Furthermore, to ascertain the function of K302 in regulating PFKFB3, FLAG-tagged PFKFB3 wild-type (WT) or K302A was exogenously expressed in ESCC cells; intriguingly, the PFKFB3 K302A mutant showed an extended half-life (Fig. 4j, Supplementary Fig. 4l), indicating that K302 is an important ubiquitination site responsible for PFKFB3 stability. Then, we investigated the role of PFKFB3 in AGPG-mediated cell proliferation and glycolytic reprogramming. Consistently, PFKFB3 K302A overexpression could significantly reverse the inhibition of glycolysis, cell proliferation and cell cycle progression by AGPG CRISPR KO, whereas PFKFB3 WT could only partially rescue these effects (Fig. 4k–m, Supplementary Fig. 4m, n). Taken together, these data show that by inhibiting PFKFB3 K302 ubiquitination, AGPG enhanced PFKFB3 stability and therefore led to the increased accumulation of PFKFB3 in cancer cells, thereby increasing F-2,6-BP synthesis and subsequently promoting cell cycle progression by regulating p27 and CDK1. Simultaneously, the increased F-2,6-BP levels activated glycolytic flux by stimulating PFK-18,9. Furthermore, we tested the effect of AGPG on PFKFB3 KO cell lines. After PFKFB3 KO in ESCC cells, AGPG CRISPR KO had mild effects on aerobic glycolysis and cell proliferation (Supplementary Fig. 5a, b). Collectively, these data suggest that the regulatory roles of AGPG in cell proliferation and glycolytic reprogramming are mainly dependent on PFKFB3.
AGPG is a transcriptional target of p53
Because AGPG is highly expressed in tumors, we tried to determine the mechanism of AGPG regulation. Pathway analysis indicated that AGPG expression was negatively correlated with p53. (Fig. 5a). An analysis of cells with different TP53 genotypes showed that HCT-116 cells with TP53 KO displayed higher AGPG levels than control cells (Fig. 5b), indicating an inhibitory effect of p53 on AGPG expression. Furthermore, cells with WT TP53 (KYSE150) expressed much lower AGPG levels than those harboring mutant (MT) TP53 (TE-1 and KYSE30)24 (Fig. 5c). WT TP53 overexpression in KYSE150 and HCT-116 cells decreased AGPG levels, whereas TP53 knockdown increased AGPG expression, further confirming the role of p53 in regulating AGPG expression (Fig. 5d). Furthermore, AGPG expression level was negatively correlated with TP53 expression in a cohort of ESCC patients with WT TP53 by qPCR analysis (Fig. 5e, SYSUCC, n = 72).

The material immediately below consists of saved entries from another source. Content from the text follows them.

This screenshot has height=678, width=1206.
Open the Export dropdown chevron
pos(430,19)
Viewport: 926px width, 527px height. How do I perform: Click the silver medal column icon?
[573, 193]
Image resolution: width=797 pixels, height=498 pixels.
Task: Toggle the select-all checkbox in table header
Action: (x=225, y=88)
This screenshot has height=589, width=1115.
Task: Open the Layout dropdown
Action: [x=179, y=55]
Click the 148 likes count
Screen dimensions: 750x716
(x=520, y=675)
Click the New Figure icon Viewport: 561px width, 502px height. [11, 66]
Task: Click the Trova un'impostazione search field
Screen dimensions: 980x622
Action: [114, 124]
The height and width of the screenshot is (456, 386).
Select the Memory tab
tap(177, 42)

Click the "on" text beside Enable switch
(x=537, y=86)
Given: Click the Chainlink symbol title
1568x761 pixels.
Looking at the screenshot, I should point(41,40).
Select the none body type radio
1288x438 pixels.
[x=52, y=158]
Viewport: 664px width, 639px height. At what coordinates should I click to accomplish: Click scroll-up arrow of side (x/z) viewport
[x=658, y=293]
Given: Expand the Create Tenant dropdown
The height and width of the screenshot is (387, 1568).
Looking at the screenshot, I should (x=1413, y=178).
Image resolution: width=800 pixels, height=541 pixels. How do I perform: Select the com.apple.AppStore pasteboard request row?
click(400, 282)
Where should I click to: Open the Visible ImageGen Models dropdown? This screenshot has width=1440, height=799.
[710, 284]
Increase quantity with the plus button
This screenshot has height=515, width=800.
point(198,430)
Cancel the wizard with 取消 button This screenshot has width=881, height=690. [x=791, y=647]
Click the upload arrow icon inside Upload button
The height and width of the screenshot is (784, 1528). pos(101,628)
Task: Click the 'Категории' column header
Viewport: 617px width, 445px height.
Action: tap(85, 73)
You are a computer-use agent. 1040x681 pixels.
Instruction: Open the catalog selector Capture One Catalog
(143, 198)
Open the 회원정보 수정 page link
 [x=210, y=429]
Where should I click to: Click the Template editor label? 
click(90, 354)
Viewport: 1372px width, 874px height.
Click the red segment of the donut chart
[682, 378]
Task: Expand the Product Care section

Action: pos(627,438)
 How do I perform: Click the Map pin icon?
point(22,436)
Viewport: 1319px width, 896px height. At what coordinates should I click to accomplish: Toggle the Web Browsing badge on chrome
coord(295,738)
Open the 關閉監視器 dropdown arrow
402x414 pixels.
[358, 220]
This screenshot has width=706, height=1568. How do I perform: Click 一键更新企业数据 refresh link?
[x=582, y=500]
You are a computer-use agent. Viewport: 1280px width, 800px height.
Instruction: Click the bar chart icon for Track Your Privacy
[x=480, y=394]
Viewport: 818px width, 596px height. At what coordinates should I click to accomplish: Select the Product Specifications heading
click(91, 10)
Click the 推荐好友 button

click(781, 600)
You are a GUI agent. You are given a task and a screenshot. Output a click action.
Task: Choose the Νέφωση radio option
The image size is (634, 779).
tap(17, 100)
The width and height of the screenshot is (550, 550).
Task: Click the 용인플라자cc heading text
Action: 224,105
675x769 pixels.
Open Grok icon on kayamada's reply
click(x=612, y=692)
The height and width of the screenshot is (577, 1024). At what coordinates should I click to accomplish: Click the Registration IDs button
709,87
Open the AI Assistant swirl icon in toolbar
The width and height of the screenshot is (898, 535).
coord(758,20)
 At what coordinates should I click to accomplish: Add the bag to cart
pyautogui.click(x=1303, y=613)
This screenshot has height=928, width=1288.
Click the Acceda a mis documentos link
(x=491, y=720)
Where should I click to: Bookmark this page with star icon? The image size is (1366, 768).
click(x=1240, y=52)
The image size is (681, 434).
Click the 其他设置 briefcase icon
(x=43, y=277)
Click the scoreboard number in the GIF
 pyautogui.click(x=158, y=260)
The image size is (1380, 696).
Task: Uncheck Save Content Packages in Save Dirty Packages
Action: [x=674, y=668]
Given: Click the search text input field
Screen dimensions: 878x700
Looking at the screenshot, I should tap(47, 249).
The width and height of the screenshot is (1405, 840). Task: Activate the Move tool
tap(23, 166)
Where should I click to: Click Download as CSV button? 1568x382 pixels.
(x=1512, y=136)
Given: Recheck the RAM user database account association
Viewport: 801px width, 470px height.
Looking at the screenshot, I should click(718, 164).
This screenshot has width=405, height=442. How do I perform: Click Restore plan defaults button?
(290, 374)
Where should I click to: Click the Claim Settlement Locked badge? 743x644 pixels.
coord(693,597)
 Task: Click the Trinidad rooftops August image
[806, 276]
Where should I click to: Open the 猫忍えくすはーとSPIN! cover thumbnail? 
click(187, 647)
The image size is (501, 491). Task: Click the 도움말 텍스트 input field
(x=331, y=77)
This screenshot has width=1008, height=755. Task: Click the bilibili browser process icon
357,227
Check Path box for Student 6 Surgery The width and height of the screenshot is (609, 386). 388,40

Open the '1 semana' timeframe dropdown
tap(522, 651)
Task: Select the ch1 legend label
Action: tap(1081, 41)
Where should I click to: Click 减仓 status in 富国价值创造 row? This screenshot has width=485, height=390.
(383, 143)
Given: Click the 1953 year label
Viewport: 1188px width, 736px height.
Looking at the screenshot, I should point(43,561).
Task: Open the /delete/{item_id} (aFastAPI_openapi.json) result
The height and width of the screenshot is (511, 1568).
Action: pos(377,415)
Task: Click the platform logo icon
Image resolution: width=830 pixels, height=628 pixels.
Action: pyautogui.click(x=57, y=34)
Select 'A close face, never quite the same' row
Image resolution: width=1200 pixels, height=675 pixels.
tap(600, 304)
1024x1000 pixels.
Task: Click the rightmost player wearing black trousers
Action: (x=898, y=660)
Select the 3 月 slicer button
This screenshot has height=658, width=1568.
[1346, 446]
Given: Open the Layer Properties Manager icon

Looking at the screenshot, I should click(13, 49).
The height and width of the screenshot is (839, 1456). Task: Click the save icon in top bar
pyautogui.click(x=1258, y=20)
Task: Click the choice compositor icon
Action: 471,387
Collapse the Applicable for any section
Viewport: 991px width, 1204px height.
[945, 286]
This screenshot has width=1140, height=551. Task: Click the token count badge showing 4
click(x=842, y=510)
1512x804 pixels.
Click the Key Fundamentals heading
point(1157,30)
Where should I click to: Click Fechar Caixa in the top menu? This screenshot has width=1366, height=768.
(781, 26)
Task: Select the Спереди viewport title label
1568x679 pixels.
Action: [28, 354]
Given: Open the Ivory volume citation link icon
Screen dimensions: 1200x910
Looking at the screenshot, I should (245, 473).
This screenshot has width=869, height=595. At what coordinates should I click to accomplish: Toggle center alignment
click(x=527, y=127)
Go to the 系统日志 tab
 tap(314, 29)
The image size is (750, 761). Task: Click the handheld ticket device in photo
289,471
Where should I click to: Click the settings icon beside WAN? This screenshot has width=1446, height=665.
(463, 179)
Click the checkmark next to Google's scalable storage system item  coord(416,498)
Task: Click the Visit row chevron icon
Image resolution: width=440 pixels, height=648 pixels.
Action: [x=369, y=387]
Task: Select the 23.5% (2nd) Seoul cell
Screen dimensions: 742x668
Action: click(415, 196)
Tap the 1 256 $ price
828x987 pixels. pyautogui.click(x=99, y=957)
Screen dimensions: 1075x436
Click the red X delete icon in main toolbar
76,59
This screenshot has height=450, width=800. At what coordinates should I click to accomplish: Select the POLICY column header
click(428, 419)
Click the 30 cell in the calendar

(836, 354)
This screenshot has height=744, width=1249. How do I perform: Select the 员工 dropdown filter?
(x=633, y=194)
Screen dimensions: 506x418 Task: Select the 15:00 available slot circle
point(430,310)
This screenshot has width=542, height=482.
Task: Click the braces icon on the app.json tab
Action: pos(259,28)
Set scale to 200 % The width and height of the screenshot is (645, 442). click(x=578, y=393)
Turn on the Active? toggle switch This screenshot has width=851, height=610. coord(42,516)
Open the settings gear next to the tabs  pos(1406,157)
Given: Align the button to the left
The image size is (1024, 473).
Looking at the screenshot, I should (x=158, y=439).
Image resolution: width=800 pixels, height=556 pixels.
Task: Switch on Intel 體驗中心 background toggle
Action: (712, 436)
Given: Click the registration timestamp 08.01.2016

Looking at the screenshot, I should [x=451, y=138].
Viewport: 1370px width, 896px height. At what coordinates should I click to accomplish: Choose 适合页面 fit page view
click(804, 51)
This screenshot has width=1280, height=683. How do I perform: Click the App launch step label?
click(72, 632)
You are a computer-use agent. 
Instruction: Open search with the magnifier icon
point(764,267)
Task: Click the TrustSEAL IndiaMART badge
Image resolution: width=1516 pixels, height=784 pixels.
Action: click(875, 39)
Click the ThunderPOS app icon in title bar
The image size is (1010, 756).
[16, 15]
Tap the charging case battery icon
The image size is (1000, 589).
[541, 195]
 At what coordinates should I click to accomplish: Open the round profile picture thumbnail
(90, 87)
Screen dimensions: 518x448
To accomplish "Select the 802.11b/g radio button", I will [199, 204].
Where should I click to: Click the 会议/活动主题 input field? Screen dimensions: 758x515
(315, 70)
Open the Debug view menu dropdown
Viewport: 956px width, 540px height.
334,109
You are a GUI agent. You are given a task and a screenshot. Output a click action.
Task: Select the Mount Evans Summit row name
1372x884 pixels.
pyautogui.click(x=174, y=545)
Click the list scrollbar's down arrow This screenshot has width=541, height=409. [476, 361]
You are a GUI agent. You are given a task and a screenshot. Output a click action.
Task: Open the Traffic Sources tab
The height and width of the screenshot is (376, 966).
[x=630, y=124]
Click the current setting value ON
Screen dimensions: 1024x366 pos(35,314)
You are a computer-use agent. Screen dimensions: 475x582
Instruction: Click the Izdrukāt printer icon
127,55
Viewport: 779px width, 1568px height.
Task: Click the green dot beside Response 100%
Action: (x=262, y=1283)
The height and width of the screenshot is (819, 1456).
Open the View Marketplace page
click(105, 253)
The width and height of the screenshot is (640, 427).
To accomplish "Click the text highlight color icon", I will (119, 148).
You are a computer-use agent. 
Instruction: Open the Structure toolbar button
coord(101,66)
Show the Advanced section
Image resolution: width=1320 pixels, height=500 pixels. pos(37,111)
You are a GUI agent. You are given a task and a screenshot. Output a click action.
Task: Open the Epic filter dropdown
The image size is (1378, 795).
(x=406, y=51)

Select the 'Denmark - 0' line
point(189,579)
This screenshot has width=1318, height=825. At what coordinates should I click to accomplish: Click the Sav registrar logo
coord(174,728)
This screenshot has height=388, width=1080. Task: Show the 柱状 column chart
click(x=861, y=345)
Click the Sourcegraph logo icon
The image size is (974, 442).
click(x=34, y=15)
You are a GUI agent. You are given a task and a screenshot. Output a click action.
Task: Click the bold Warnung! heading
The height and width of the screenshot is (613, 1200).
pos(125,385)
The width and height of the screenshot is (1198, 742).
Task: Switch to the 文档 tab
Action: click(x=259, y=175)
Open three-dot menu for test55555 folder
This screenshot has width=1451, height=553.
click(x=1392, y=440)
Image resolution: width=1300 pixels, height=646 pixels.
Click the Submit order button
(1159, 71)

Next, we determined the region required for p53-mediated AGPG regulation. As expected, the AGPG promoter contains a p53-binding sequence (Fig. 5f), which was identified as a p53-binding region (p53-BR) according to chromatin immunoprecipitation (ChIP) assays25 (Fig. 5g, Supplementary Fig. 5c). Consistently, the transcriptional activity of luciferase reporters containing an intact p53-BR (p53-BR wt) was markedly weaker than that of those with the p53-BR deleted (p53-BR mt). Moreover, co-transfection of WT TP53 selectively decreased the transcriptional activity of reporters with an intact p53-BR (Fig. 5h, Supplementary Fig. 5d). Collectively, our data demonstrate the important regulatory role of p53 in AGPG transcription, and loss or mutation of TP53 leads to the striking upregulation of AGPG.
Multiple microenvironmental factors, including hypoxia, DNA damage, and oncogene expression, can affect TP53 status26, so we investigated whether these factors are involved in the AGPG regulatory network (Fig. 5i). Expression of oncogenic KRasG12V led to AGPG upregulation and TP53 downregulation in 293 T cells27 (Fig. 5j), indicating that oncogene stress is involved in AGPG regulation by affecting TP53 status.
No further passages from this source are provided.